Mme Salah a rappelé que tout changement politique doit inclure une représentation égale. "Il n'y a aucune excuse pour que (les femmes) n'aient pas un siège égal à chaque table," a-t-elle déclaré aux Nations Unies.

L’histoire

L'Union des femmes soudanaises (SWU), créée en 1952, représente un important exemple de femmes luttant pour le changement politique. La SWU s'est efforcée de créer des changements positifs dans la vie des femmes en réduisant l'analphabétisme féminin, en mettant fin à la discrimination en matière de salaire et d'emploi et en obtenant le droit de vote des femmes. Le suffrage universel et le droit au congé de maternité ont été parmi les plus grandes réalisations du groupe.

Cependant, les dictateurs ont ensuite freiné l'élan en limitant et en cooptant la représentation des femmes par le biais de quotas politiques, en interdisant les organisations non gouvernementales de femmes et en emprisonnant l'opposition. Tout cela s'est produit malgré le fait que la présidente de la SWU, Fatima Ahmed Ibrahim, soit devenue la première femme à être élue au Parlement du Soudan dans les années 1960.

Changements

Après plusieurs mois passés dans les rues, les manifestants soudanais ont atteint l'un de leurs plus grands objectifs en août 2019 : l'accord pour la création d'un gouvernement de transition à majorité civile. 

La constitution de transition garantit aux femmes une représentation de 40 % au sein de l'organe parlementaire de 300 sièges, le Conseil législatif de transition, qui compte 120 sièges, soit une augmentation par rapport au quota de représentation de l'ancien régime de 25 %.

Women in El Fasher, North Darfur, march for “16 Days of Activism against Gender-Based Violence”, an annual campaign beginning on the International Day to End Violence Against Women
Les femmes d'El Fasher, au Nord-Darfour pendant les "16 jours d'activisme contre la violence sexiste", une campagne annuelle qui commence lors de la Journée internationale pour mettre fin à la violence contre les femmes. Photo ONU/Albert González Farran

Le Premier ministre du Soudan, Abdalla Hamdok, qui a prêté serment en août dernier, a nommé quatre femmes au gouvernement : Asma Mohamed Abdalla, ministre des affaires étrangères, Lena el-Sheikh Mahjoub, ministre du travail et du développement social, Wala'a Essam al-Boushi, ministre de la jeunesse et des sports et Intisar el-Zein Seghayroun, ministre de l'enseignement supérieur.

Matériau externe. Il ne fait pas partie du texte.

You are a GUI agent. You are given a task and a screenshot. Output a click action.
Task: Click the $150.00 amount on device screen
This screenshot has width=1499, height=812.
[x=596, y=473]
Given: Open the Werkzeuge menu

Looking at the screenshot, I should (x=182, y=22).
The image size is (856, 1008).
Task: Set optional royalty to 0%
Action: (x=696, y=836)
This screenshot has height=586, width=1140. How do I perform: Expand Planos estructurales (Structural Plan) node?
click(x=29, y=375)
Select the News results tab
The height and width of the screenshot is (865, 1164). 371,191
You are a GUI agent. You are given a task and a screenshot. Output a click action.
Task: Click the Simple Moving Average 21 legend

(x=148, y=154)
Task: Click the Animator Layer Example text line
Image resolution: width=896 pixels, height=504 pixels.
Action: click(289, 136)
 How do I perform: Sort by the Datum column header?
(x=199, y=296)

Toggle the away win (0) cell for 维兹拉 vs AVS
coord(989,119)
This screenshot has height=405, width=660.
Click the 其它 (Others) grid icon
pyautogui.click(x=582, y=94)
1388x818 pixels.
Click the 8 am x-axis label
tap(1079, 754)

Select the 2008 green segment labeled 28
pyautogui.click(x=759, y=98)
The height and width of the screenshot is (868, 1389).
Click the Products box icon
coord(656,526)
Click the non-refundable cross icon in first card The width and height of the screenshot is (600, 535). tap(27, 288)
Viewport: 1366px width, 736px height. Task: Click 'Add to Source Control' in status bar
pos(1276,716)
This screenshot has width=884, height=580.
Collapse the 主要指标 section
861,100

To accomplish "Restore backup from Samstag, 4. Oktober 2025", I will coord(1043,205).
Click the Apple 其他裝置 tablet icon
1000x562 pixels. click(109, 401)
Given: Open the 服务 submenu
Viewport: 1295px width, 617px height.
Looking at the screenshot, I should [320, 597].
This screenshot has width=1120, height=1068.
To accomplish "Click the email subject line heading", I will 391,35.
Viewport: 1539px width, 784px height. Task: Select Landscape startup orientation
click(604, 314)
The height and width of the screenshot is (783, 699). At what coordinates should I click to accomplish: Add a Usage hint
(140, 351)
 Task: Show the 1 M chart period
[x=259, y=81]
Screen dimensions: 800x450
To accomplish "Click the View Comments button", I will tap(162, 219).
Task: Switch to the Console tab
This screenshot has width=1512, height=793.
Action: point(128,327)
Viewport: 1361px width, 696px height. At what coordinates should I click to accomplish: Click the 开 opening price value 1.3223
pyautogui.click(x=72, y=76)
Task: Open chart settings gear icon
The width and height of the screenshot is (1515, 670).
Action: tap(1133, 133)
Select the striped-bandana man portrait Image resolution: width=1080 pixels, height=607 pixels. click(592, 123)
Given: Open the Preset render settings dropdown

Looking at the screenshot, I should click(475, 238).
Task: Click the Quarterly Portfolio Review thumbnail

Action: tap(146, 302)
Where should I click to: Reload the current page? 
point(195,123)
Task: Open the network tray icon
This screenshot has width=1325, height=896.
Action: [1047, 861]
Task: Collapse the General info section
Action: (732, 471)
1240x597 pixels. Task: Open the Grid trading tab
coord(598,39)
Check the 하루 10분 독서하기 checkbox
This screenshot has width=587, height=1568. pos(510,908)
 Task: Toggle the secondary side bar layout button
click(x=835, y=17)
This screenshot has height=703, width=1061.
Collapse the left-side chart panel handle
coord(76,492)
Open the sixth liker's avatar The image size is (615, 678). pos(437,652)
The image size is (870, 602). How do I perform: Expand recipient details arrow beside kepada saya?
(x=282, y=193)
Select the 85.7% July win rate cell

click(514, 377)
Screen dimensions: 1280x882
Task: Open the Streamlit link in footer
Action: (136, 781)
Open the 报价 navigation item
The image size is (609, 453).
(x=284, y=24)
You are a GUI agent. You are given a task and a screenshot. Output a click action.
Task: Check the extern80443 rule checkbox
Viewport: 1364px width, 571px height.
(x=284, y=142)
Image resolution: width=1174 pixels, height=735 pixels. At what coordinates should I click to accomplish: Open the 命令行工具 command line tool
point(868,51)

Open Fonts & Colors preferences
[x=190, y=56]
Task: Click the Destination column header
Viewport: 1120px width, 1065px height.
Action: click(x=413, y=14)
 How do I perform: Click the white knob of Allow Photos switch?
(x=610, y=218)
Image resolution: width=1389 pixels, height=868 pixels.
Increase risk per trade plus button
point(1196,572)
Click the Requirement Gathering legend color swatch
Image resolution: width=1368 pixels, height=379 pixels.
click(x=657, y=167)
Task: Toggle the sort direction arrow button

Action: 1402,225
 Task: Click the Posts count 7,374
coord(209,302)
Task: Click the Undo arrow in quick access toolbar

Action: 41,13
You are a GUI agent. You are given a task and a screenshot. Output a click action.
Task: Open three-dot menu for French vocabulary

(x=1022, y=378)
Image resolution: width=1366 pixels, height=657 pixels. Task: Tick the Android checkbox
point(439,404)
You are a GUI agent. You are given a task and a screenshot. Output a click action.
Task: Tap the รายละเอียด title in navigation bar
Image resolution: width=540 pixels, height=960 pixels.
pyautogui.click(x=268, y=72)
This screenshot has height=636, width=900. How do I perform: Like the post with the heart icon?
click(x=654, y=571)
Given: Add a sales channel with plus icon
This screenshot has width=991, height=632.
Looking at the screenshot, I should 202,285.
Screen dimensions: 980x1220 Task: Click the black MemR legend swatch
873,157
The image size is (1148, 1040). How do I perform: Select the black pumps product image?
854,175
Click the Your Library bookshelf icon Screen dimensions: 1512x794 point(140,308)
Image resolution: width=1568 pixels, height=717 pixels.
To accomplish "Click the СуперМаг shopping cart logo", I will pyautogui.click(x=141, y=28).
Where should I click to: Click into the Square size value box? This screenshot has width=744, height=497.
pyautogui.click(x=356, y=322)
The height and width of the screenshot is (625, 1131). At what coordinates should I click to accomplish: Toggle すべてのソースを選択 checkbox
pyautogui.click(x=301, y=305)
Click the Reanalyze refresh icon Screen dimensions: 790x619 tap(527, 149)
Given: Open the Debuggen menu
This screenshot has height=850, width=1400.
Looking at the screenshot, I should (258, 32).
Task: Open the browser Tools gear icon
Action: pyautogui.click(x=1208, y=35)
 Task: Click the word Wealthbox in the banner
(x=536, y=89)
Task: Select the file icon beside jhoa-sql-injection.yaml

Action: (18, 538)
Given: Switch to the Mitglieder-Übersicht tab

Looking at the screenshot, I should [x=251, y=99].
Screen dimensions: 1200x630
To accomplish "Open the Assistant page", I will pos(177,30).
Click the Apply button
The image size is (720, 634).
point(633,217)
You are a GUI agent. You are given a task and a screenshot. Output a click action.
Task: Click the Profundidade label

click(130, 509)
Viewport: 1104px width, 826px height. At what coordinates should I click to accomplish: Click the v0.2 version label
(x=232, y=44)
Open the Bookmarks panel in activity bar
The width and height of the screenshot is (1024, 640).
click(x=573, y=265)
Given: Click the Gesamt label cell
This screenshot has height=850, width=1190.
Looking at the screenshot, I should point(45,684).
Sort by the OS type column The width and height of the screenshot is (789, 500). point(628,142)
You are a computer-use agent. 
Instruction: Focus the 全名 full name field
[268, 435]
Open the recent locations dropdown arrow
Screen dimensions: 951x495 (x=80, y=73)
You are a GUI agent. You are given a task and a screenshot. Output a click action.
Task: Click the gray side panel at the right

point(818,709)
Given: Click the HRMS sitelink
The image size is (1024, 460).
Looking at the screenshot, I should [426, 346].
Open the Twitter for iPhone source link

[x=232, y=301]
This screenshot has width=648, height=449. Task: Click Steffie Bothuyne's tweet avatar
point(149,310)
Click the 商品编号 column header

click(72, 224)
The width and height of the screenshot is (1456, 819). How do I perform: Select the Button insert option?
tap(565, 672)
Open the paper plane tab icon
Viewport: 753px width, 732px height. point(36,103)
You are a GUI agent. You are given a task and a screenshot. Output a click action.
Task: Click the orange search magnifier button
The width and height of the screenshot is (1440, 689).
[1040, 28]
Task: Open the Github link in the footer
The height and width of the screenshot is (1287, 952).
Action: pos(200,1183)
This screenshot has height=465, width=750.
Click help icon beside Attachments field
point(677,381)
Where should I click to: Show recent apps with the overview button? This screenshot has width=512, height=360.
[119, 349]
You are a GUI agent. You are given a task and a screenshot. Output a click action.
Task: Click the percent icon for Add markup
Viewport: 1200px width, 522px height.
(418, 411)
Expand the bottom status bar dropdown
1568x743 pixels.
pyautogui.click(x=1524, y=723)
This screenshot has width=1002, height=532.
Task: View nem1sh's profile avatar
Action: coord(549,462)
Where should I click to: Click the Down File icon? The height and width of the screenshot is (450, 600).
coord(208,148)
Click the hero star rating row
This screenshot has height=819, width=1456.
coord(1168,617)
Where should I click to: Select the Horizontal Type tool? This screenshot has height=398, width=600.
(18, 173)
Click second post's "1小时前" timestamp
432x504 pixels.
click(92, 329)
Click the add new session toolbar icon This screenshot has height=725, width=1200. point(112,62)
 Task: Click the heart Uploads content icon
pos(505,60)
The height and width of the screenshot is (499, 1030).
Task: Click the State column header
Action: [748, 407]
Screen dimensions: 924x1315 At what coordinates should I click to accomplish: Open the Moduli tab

Il y a également eu des changements dans la législation qui affectent la vie des femmes à travers le Soudan. Le gouvernement a abrogé une loi répressive sur l'ordre public qui régissait la façon dont les femmes agissaient et ce qu'elles portaient et qui était l'un des innombrables outils destinés à discriminer et à réprimer les femmes.

La peine de mort pour apostasie a été abrogée. Les mutilations génitales féminines (MGF) ont été interdites et l'exécution d'enfants a été prohibée. Les femmes n'ont plus besoin du consentement de leur mari ou de leur tuteur masculin pour voyager avec leurs enfants. 

Cependant, Mariam Yahya, victime des lois soudanaises sur l'apostasie et de la discrimination envers les femmes, souligne qu'"il reste encore beaucoup de chemin à parcourir".

Des progrès mais… 

Malgré certains progrès au Soudan dans le domaine des droits de l'homme et des valeurs démocratiques, des difficultés subsistent. 

L'économie, qui était déjà en difficulté sous l'ancien président Omar al-Bashir, ne s'est pas redressée sous la nouvelle administration, et les restrictions et les conséquences de la pandémie COVID-19 n'ont fait qu'aggraver la situation. 

Les manifestants sont retournés dans les rues pour exprimer leur mécontentement face à la situation actuelle et au rythme des réformes économiques, tandis que les vestiges de l'ancien régime s'opposent également aux réformes.

Pour les femmes soudanaises, la marche pour l'égalité de représentation se poursuit, à la fois pour occuper les 120 sièges du conseil de transition et pour préparer les élections de 2022. 

Un exercice de cartographie financé par les Nations unies au début de l'année pour promouvoir la participation politique et identifier puis former les candidats potentiels a permis de découvrir que plus de 1 000 femmes étaient prêtes à représenter leur communauté, malgré des obstacles allant des systèmes patriarcaux et du manque de formation aux frais de déplacement et aux besoins de garde d'enfants.